Ayakashi tour
Welcome aboard!
In this section we will cover all of Ayakashi’s basic building blocks and how they all fit together to create complete and ambitious scraping systems.
We will start with scrapers and the different components that comprise a scraper, then move to scripts and finally see how we use the two in a pipeline.
scrapers
If you have already read how to run a simple scraper you already know kind of how scrapers look like.
Inside scrapers we place our page interaction logic, like navigation and interacting with page elements (clicking things, filling forms etc).
One more thing we want to do in a page is to extract data from it, we accomplice this inside a scraper as well.
props
Ayakashi’s way of finding things in the page and using them is done with props and domQL.
Directly inspired by the relational database world (and SQL), domQL makes DOM access easy and readable no matter how obscure the page’s structure is.
Props are the way to package domQL expressions as re-usable structures which can then be passed around to actions or to be used as models for data extraction.
They are defined by giving them a name and a domQL query for how to find them in the page:
ayakashi
.selectOne("myButton")
.where({
and: [{
class: {
eq: "btn"
}
}, {
"style-background-color": {
eq: "rgb(40, 167, 69)"
}
}, {
textContent: {
like: "Click me"
}
}]
});
We can then use it by referencing its name (myButton
).
Props are a vital component since they are used as both action input and data extraction models.
Make sure to read the domQL section for a complete reference on how to define and query them.
extractors
Extractors are used to extract data from a prop.
Consider the following element and then a prop for that element:
<div id="myDiv">hello</div>
ayakashi.select("myDivProp").where({id: {eq: "myDiv"}});
we can extract its text by using the text
extractor, like this:
const result = await ayakashi.extractFirst("myDivProp", "text");
// => "hello"
This is a very basic example and there is quite more to read about extractors on the data extraction section.
actions
Actions are high level functions that are used to interact with a page. For example:
await ayakashi.click("myButtonProp");
await ayakashi.waitUntilExists("searchBox");
await ayakashi.typeIn("searchBox", "some text to search");
You can read about all of the builtin actions in the reference, as well as how to create your own.
preloaders
Preloaders are used to load a piece of code and make it available in a page that will be loaded by a scraper.
Both 3rd party libraries as well as any other code you wish can be preloaded and made available (or even executed) before any of the page’s code has begun loading.
scripts
Scripts are really simple, they are just functions that complement our scrapers.
For example a script could:
- cleanup/normalize the data we just extracted
- hit an external API to enrich our data
- save our data
The builtin saving methods (sql, json, csv) are actually implemented as scripts.

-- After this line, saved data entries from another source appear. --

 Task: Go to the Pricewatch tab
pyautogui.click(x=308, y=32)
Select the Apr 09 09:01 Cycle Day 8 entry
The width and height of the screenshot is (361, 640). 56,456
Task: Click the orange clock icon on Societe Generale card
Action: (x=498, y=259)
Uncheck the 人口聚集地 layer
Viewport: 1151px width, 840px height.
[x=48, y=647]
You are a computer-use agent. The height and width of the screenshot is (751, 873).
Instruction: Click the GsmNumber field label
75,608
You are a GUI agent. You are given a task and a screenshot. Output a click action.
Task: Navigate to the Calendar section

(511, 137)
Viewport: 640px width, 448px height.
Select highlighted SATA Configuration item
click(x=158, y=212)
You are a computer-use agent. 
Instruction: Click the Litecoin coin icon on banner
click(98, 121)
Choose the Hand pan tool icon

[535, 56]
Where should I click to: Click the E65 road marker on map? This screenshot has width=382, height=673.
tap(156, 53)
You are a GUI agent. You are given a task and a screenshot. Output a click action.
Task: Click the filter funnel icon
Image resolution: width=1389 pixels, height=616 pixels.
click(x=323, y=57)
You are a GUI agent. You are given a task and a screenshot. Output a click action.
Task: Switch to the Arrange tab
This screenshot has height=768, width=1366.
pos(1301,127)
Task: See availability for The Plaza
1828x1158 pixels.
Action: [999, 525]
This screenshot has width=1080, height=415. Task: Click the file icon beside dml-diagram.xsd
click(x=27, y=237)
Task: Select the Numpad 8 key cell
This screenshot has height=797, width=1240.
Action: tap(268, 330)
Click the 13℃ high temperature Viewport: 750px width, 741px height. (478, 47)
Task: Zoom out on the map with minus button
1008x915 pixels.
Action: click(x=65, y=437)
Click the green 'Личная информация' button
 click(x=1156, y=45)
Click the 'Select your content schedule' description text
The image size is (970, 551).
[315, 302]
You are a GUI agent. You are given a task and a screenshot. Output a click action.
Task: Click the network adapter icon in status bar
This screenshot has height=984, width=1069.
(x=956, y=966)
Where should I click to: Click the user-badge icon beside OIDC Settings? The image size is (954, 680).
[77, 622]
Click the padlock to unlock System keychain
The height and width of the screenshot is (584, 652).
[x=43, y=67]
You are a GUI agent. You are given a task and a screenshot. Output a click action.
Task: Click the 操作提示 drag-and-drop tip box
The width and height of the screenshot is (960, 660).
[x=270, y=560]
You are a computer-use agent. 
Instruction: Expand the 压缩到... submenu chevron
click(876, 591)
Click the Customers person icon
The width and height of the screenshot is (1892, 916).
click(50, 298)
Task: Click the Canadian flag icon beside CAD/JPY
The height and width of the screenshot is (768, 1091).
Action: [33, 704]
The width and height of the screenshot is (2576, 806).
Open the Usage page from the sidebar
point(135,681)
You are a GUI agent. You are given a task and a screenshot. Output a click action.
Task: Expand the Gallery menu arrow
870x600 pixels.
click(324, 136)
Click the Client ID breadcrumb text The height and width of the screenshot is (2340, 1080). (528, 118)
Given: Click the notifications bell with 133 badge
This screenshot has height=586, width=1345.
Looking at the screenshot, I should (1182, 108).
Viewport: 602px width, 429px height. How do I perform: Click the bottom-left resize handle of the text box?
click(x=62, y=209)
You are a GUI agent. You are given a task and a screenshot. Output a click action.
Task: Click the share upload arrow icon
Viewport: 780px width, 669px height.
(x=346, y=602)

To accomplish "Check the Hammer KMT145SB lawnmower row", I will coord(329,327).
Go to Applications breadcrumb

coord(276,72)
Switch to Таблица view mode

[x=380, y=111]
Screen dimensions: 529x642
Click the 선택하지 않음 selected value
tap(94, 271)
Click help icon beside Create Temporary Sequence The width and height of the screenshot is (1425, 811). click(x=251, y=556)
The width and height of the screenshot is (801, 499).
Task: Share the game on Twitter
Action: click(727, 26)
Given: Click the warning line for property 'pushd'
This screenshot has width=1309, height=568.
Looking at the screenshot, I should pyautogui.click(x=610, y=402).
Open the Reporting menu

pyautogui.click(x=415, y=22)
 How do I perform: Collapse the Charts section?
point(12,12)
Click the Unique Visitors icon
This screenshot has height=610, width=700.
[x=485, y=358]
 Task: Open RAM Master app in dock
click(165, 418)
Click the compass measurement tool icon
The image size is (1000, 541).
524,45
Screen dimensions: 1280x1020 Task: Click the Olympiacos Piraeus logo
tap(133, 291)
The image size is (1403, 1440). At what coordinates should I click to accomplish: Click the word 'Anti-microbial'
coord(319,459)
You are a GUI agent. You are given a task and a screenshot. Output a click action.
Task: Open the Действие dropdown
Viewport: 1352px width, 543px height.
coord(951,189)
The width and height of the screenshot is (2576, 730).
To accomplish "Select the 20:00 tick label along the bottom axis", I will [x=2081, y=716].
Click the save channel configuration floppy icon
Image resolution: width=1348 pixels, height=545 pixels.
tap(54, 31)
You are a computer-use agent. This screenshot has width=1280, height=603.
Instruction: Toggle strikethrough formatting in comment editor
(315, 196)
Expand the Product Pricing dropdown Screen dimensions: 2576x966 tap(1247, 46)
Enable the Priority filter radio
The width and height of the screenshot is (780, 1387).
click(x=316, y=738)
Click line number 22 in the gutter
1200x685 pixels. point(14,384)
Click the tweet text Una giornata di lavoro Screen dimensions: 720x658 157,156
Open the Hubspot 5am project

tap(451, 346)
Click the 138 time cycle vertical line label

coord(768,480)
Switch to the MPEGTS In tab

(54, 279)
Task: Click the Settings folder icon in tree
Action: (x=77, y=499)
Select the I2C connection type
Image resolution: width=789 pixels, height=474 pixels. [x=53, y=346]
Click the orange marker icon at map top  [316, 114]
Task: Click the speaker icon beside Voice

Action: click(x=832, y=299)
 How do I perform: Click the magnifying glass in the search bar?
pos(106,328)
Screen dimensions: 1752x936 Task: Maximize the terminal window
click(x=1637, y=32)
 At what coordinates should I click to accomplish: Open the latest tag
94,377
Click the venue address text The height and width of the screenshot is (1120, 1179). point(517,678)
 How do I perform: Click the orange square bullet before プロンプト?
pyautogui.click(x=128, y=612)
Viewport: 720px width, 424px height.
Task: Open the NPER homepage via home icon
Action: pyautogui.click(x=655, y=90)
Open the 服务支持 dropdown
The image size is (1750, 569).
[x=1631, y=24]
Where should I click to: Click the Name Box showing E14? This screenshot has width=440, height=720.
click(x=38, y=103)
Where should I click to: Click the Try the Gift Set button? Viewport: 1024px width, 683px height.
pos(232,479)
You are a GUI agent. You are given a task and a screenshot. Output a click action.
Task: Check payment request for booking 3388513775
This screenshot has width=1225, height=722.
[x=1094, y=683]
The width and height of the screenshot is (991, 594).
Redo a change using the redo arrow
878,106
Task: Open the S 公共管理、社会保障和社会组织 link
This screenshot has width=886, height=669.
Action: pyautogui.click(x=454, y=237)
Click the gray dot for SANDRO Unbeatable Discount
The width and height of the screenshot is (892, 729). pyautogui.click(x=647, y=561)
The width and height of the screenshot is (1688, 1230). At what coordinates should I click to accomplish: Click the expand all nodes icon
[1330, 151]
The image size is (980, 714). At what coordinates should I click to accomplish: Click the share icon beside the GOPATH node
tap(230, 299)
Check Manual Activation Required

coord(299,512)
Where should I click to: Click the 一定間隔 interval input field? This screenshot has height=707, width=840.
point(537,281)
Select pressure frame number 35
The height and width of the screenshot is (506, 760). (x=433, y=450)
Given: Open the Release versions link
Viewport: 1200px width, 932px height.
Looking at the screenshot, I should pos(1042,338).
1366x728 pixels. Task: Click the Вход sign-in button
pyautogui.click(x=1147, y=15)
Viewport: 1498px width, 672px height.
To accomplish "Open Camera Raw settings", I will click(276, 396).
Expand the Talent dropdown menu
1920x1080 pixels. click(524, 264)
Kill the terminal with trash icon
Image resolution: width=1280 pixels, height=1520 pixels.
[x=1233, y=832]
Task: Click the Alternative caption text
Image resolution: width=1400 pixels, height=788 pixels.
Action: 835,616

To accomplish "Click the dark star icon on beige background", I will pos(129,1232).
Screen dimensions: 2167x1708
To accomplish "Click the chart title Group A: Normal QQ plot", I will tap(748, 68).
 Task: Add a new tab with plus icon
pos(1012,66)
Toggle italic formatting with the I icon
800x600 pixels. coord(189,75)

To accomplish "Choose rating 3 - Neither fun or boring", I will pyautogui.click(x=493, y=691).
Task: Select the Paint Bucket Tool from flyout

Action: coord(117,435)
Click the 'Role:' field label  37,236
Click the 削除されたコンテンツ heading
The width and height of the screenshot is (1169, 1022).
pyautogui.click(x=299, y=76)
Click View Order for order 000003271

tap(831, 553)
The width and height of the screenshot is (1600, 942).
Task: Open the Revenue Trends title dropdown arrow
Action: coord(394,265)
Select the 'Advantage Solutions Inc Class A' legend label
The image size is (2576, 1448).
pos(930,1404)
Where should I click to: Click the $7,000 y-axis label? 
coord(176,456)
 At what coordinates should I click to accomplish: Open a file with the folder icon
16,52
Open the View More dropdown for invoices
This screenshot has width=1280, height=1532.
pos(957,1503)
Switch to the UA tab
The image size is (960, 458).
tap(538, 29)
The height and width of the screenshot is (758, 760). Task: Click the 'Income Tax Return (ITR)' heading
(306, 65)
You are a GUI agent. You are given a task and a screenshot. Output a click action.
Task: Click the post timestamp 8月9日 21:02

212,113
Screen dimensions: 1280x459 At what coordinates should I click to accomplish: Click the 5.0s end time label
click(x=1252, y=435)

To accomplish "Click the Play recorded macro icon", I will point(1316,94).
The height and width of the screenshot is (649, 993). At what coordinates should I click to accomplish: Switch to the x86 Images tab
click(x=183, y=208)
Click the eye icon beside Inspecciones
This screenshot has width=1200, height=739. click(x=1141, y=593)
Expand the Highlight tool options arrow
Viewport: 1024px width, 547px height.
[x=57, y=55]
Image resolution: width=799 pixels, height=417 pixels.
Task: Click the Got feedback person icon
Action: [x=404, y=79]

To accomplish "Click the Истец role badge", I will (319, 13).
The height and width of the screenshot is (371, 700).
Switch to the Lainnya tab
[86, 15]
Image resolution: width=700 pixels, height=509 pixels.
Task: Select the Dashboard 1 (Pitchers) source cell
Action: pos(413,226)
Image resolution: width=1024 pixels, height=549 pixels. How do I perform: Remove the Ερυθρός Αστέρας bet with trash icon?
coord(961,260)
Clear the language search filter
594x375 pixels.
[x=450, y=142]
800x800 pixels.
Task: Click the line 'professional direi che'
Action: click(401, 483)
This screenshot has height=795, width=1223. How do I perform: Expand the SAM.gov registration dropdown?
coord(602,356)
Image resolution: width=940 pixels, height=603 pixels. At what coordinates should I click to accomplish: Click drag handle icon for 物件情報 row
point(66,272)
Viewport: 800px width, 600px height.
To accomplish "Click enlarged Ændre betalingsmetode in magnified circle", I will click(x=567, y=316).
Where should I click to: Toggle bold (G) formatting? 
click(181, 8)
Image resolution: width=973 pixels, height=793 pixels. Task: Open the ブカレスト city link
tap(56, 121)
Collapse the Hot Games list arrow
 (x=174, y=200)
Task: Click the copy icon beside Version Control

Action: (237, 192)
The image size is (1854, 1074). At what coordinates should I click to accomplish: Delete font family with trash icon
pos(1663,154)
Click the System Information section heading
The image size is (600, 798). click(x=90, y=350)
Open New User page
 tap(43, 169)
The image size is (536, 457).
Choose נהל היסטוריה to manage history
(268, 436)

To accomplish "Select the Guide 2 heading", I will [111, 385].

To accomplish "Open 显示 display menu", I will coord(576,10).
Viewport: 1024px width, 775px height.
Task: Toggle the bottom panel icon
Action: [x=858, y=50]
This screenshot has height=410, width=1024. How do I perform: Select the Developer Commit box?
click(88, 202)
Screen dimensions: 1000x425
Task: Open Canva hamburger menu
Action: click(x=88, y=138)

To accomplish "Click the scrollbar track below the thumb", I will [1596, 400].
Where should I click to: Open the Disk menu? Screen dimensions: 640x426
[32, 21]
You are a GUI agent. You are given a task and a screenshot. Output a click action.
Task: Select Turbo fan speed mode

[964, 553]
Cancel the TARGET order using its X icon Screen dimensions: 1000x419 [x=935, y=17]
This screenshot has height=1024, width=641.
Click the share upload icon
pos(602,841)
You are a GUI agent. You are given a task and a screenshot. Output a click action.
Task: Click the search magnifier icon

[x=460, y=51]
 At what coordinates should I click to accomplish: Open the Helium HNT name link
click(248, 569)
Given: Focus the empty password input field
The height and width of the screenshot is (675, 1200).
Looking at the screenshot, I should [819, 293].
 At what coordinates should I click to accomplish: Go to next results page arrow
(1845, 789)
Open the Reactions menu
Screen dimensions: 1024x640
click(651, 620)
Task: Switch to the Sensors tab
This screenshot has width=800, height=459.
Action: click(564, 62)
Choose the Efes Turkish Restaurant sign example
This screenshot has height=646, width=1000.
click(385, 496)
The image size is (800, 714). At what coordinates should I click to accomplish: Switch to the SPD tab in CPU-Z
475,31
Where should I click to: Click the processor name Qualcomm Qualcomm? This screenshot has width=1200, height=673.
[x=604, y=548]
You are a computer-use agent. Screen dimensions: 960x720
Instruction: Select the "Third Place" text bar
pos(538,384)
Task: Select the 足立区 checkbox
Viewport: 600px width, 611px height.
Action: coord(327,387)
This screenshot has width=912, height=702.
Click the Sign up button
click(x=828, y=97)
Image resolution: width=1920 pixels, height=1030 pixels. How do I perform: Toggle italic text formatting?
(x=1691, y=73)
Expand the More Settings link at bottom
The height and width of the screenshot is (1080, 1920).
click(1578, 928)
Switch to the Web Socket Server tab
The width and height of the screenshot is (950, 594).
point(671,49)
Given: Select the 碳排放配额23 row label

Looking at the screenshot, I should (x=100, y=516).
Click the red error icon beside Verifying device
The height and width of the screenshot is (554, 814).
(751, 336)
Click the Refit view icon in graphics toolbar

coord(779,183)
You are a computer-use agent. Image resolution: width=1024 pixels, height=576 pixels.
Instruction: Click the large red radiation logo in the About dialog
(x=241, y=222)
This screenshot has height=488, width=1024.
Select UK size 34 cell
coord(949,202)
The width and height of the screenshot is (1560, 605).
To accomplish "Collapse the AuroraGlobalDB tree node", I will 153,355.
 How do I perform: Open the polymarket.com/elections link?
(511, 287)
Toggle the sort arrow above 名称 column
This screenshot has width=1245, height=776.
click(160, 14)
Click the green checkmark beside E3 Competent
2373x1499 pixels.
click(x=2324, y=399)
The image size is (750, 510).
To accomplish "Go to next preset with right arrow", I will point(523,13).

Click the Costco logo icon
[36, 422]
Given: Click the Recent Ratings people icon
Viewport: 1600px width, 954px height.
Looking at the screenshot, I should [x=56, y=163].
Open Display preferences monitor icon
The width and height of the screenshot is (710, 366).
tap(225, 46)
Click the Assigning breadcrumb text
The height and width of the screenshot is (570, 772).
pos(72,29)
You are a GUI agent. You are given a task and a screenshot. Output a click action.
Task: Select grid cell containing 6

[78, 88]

One thing to note is that inside scripts there is no page or browser access, they are meant to be run before and/or after scrapers (which of course have page access) in a standalone manner to keep things structured and readable.
We will see an example of how to create a script when we build our first complete project.
pipelines
With pipelines we can integrate scrapers and scripts together.
They are defined inside an ayakashi.config.js
file which is the file that describes and configures a complete ayakashi project.
We will see a complete example in the next section where we will build a complete project, but they are pretty simple and they look like this:
{
waterfall: [{
type: "scraper",
module: "myScraper"
}, {
type: "script",
module: "printToConsole"
}]
}
This instructs ayakashi to first run our scraper myScraper
and then pass the extracted data to our printToConsole
script which will just print our data.
The waterfall
part means: “run this in a serial (waterfall) manner, one after the other, while passing data from one to the next”.
Pipelines are also used to parallelize our tasks, as they also have a parallel
mode in conjunction to waterfall
, as well as the ability to mix and match them together to create many interest scenarios.